One soldier, Shamlakh recalled, “was kicking my head whenever I raised it. Another one grabbed a knife and started cutting my fingers while I was screaming.”
After a period of torture and interrogation, the soldiers ordered Shamlakh to take off his clothes, remain in his underwear, and head south. “I was walking with great difficulty, my body bleeding and my face coated in blood. The cold chilled me to the bone, and I shivered uncontrollably.
“After a short while of walking, I saw tanks on the road, so I raised my hands in surrender. One of the tanks pointed its cannon at me. An Israeli patrol stopped me, interrogated me for a while, then released me.”

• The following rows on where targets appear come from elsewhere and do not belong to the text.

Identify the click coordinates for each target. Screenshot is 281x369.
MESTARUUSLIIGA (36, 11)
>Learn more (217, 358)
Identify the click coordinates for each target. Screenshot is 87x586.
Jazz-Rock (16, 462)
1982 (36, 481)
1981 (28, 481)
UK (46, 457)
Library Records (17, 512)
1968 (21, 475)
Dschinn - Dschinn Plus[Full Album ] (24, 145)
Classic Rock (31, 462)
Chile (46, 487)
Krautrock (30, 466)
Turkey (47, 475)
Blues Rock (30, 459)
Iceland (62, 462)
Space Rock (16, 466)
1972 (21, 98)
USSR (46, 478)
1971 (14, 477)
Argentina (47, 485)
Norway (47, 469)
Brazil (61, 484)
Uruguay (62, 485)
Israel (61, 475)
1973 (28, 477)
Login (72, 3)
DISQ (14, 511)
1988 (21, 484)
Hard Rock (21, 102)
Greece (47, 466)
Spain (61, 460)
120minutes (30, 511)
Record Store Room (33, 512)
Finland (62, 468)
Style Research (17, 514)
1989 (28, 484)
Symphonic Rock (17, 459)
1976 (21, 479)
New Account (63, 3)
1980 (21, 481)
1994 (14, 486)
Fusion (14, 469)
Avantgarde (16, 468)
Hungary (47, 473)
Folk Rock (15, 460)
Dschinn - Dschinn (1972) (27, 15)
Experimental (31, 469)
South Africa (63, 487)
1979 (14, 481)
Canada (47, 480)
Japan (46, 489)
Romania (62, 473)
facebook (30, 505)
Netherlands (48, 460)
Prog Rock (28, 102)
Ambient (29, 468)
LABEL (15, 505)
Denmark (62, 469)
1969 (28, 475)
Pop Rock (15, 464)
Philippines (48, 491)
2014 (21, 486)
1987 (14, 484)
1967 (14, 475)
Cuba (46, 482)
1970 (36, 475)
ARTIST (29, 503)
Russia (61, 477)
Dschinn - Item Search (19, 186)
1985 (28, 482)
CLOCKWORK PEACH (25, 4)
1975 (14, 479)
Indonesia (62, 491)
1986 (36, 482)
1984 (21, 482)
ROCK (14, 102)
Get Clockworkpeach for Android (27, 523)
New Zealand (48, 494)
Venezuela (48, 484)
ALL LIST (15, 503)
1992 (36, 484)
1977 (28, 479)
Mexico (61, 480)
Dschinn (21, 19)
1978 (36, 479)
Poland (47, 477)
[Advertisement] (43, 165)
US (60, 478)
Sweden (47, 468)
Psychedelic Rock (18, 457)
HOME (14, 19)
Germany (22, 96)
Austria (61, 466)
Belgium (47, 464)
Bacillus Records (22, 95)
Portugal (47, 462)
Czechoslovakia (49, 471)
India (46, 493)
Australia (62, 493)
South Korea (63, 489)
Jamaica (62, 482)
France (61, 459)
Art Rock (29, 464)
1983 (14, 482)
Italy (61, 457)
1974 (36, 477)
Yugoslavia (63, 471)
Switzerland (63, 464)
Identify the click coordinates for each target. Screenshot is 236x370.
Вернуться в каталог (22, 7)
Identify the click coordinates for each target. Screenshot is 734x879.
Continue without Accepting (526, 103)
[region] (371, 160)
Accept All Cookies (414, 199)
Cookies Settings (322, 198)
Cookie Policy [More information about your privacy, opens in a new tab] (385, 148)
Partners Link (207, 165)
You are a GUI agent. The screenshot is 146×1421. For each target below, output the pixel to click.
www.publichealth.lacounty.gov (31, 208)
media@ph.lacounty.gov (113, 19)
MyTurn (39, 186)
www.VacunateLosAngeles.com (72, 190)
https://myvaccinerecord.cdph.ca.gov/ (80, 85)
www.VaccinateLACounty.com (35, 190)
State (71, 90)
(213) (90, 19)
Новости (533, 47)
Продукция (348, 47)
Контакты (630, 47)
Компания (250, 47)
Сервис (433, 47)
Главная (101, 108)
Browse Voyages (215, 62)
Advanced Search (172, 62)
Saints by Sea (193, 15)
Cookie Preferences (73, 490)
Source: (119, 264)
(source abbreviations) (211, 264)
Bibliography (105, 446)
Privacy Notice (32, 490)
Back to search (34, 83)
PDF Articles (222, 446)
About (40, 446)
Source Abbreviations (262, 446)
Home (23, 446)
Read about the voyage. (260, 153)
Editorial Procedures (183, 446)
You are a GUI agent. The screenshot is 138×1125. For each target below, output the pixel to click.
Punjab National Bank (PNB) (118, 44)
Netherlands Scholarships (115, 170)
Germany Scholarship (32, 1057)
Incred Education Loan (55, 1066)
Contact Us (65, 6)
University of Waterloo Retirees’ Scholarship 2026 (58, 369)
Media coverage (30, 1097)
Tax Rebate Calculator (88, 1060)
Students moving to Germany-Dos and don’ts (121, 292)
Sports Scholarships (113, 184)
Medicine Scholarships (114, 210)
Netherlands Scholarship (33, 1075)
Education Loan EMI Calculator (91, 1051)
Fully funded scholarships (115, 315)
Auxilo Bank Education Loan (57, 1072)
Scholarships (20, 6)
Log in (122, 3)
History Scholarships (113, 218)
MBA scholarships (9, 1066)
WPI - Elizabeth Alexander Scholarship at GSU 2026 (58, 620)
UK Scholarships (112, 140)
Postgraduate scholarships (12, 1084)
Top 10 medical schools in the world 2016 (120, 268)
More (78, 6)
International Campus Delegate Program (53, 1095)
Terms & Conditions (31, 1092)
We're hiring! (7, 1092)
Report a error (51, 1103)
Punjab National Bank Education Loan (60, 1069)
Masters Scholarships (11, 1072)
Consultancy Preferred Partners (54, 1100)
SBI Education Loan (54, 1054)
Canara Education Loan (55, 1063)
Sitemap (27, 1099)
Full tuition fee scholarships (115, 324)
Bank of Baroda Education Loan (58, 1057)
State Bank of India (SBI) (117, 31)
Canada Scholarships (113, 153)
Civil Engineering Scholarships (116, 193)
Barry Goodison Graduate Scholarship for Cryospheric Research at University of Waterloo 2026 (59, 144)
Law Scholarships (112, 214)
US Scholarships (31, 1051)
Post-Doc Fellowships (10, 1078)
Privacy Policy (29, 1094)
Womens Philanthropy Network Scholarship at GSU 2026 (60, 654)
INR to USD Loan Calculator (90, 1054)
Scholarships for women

A doctor treating Ramadan Shamlakh in Deir-el-Balah’s al-Aqsa Hospital [Abdelhakim Abu Riash/Al Jazeera]Shamlakh continued walking for about two and a half hours until he eventually reached an Israeli checkpoint.
“At the checkpoint, Israeli soldiers stopped me there and asked me who I was. They questioned me about my injuries,” Shamlakh recalled. “Despite explaining that they were inflicted by the army, they doubted my account.”
The soldiers detained Shamlakh for nearly an hour, standing in the cold with blood streaming from his face, before allowing him to pass.
“There were corpses of dead dogs around me, and many flies were gathering on them. The flies were coming on my face and on my wounds.”
A short distance from where Shamlakh crossed the checkpoint, he met some passersby who rushed to help him, gave him some clothes, and then called for an ambulance to take him to Al-Aqsa Martyrs Hospital.
“Passersby helped me reach here.” He said. “Until now, I am anxious attempting to reach out to my family in eastern Gaza.
“I do not know anything about them, whether they are alive or not.”